## Challenges
a. Answer these questions from the article on the long-gun registry letter:
(i) How many professors signed the open letter?
(ii) How many pages long was the omnibus budget bill that held the change?
(iii) In what month and year did the ELRA receive Royal Assent?
b. Carry on the article about the open letter opposing the long-gun registry changes, picking up after its final sentence.

** begin Document **

Eighty-two professors of law, political science and other fields have signed an open letter to Prime Minister Harper to oppose the retroactive changes to the Long Gun Registry Act.

As the Canadian Press reported in May, at that time the Harper government "moved to retroactively rewrite Canada's access to information law in order to prevent possible criminal charges against the RCMP."

The change was buried in a 167-page omnibus budget bill. It excluded all records from the now-defunct long-gun registry, along with any "request, complaint, investigation, application, judicial review, appeal or other proceeding under the Access to Information Act or the Privacy Act" that was related to those records.

As the Canadian Press article observed: "The unprecedented, retroactive changes — access to information experts liken them to erasing the national memory — are even more odd because they are backdated to the day the Conservatives introduced legislation to kill the gun registry, not to when the bill received royal assent.

The date effectively alters history to make an old government bill come into force months before it was actually passed by Parliament."

The full text of the open letter follows.

OPEN LETTER TO PRIME MINISTER HARPER

We, the undersigned academics, write to express our concern about the violation of the rule of law by your government through retroactive amendments to the Elimination of the Long Gun Registry Act (ELRA). We would like to stress that this particular piece of legislation is merely one example of your government’s violation of this vital constitutional principle.

Amendments to the ELRA inserted in the Omnibus Budget Bill C-59 retroactively exempt the long-gun registry from the Access to Information Act and Privacy Act requests, back to Oct. 25, 2011 which is when the bill to end the registry was introduced. However the ELRA did not receive Royal Assent until April 2012, which is when it became law.

An essential building block of a democracy is the rule of law or constitutionalism. The Constitution states that Canada is founded upon principles that recognize the supremacy of God and the rule of law. The rule of law is so important and fundamental to a robust democracy that it is being exported to some developing countries. Canada, together with other democratic states and multi-lateral institutions including the United Nations, the World Bank and the International Monetary Fund, has poured billions of dollars in foreign aid for promotion of this concept.

The rule of law is a hallowed principle that some trace back eight hundred years to the Magna Carta. At its core, the rule of law protects citizens from arbitrary and abusive use of government power. It has several elements including that: no one is above the law; the judiciary is independent and impartial; public law must always be exercised in accordance with the rule of law; laws are knowable; and laws are clear, public and stable.

The last two points relate to our concern: a government should not decriminalize its own actions if they were illegal at the time they were committed. This requirement precludes laws that are retroactive as they would re-write history. The insertion of clauses to effect retroactive changes to the ELRA is a dangerous precedent which will have far-reaching and disturbing consequences.

** end Document **
** begin Material supplied **

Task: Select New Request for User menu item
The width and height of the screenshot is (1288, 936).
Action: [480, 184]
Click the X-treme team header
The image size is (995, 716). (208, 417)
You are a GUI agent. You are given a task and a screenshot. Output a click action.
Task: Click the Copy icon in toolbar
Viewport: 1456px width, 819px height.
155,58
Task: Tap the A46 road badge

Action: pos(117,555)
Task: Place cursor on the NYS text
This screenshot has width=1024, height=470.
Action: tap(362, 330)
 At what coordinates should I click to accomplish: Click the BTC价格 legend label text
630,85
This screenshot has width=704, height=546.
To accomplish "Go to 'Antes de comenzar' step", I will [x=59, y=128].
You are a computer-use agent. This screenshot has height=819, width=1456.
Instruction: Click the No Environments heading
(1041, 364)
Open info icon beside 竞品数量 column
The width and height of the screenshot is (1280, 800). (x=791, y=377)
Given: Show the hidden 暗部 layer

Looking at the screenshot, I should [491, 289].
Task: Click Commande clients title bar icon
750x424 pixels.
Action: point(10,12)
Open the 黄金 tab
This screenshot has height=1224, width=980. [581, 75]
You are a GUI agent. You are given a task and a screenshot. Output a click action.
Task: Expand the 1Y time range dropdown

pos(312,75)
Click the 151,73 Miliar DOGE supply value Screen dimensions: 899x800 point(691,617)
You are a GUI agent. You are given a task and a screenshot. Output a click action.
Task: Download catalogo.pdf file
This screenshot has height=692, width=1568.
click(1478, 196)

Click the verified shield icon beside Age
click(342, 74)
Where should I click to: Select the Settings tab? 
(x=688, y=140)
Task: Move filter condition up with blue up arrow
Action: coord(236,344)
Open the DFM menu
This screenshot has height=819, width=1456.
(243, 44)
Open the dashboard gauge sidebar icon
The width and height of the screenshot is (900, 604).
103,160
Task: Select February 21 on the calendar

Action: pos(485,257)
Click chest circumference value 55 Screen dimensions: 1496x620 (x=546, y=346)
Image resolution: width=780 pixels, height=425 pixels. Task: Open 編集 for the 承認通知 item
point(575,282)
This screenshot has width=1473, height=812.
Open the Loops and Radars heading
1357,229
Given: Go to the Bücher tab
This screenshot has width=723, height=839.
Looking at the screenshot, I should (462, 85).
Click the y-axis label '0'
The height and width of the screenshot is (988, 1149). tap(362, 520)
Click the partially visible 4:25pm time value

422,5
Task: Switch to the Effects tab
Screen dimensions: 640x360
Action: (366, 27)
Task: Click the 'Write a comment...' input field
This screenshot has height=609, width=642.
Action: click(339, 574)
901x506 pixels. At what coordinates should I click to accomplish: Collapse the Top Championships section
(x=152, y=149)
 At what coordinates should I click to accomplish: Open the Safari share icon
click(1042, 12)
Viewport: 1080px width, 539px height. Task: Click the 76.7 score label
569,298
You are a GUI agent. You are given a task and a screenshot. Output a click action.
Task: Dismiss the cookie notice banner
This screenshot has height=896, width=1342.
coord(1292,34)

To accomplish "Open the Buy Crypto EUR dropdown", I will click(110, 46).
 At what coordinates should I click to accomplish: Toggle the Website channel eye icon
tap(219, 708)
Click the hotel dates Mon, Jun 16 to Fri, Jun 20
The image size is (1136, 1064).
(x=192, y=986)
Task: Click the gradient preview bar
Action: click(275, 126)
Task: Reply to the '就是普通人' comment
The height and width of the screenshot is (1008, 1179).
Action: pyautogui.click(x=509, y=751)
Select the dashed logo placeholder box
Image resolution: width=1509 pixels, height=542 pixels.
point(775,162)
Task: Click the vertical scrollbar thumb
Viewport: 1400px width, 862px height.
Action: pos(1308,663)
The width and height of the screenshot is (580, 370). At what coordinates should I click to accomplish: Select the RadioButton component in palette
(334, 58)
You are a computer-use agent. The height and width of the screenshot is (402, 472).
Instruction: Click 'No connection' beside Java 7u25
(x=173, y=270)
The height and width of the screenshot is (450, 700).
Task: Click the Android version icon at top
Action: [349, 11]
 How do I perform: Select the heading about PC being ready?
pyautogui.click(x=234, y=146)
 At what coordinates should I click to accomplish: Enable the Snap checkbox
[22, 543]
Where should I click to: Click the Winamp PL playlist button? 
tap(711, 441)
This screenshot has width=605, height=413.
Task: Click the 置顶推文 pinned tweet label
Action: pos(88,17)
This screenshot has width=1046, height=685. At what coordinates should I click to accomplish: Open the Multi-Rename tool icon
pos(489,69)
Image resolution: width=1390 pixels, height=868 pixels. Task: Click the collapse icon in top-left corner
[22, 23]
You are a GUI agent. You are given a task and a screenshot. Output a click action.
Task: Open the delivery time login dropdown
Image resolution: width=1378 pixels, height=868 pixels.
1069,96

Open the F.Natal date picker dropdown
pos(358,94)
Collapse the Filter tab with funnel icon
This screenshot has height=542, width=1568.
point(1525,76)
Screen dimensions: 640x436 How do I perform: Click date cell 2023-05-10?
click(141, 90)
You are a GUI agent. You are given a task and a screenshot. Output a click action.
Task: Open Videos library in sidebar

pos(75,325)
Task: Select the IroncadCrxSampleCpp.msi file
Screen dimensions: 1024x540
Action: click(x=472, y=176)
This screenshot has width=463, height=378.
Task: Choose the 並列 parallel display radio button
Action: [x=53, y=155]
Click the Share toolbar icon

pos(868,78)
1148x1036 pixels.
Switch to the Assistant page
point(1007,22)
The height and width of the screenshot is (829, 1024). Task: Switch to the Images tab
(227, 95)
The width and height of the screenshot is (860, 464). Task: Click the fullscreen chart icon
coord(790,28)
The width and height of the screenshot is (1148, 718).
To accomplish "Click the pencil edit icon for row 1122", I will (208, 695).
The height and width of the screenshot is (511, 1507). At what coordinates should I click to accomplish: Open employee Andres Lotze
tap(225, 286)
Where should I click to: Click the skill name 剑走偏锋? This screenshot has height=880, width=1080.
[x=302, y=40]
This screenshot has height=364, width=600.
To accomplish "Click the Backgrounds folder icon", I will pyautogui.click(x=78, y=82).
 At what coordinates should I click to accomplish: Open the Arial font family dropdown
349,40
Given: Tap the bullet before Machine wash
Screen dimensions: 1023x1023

** end Material supplied **

## Replies
a.
(i) Eighty-two
(ii) 167 pages
(iii) April 2012

b.
The values underpinning the rule of law are ancient and their violation is not justiciable on its own. However, this will be judged in the court of public opinion: citizens will be justifiably alarmed that their government has taken actions that have profound, negative implications for the practice of Canadian democracy. We urge you to repeal the relevant provisions retroactively inserted into the ELRA and bring your government’s conduct in line with the Constitution and the rule of law.

In closing, we would like to quote the Supreme Court’s comments in the Quebec Secession Reference ([1998] 2 SCR 217 at para 67)

"[d]emocracy in any real sense of the word cannot exist without the rule of law...Equally, however, a system of government cannot survive through adherence to the law alone. A political system must also possess legitimacy, and in our political culture, that requires an interaction between the rule of law and the democratic principle.”

SIGNATORIES

Peter Russell, Professor of Political Science and Principal of Senior College, University of Toronto. Former President of the Canadian Political Science Association.

David E. Smith, OC, FRSC, Distinguished Visiting Scholar, Department of Politics & Public Administration, Ryerson University

Michael Asch, Visiting Professor in Anthropology, Department of Anthropology, University of Victoria. Former President, Canadian Anthropology Society.

Frédéric Bérard, Lawyer and Lecturer, Université de Montréal (Law) and McGill University (Political Science).

Caroline Andrew, Professor, Centre on Governance, University of Ottawa. Former President, Canadian Political Science Association,

Doreen Barrie, Adjunct Assistant Professor, Department of Political Science, University of Calgary. Former President Western Social Science Association.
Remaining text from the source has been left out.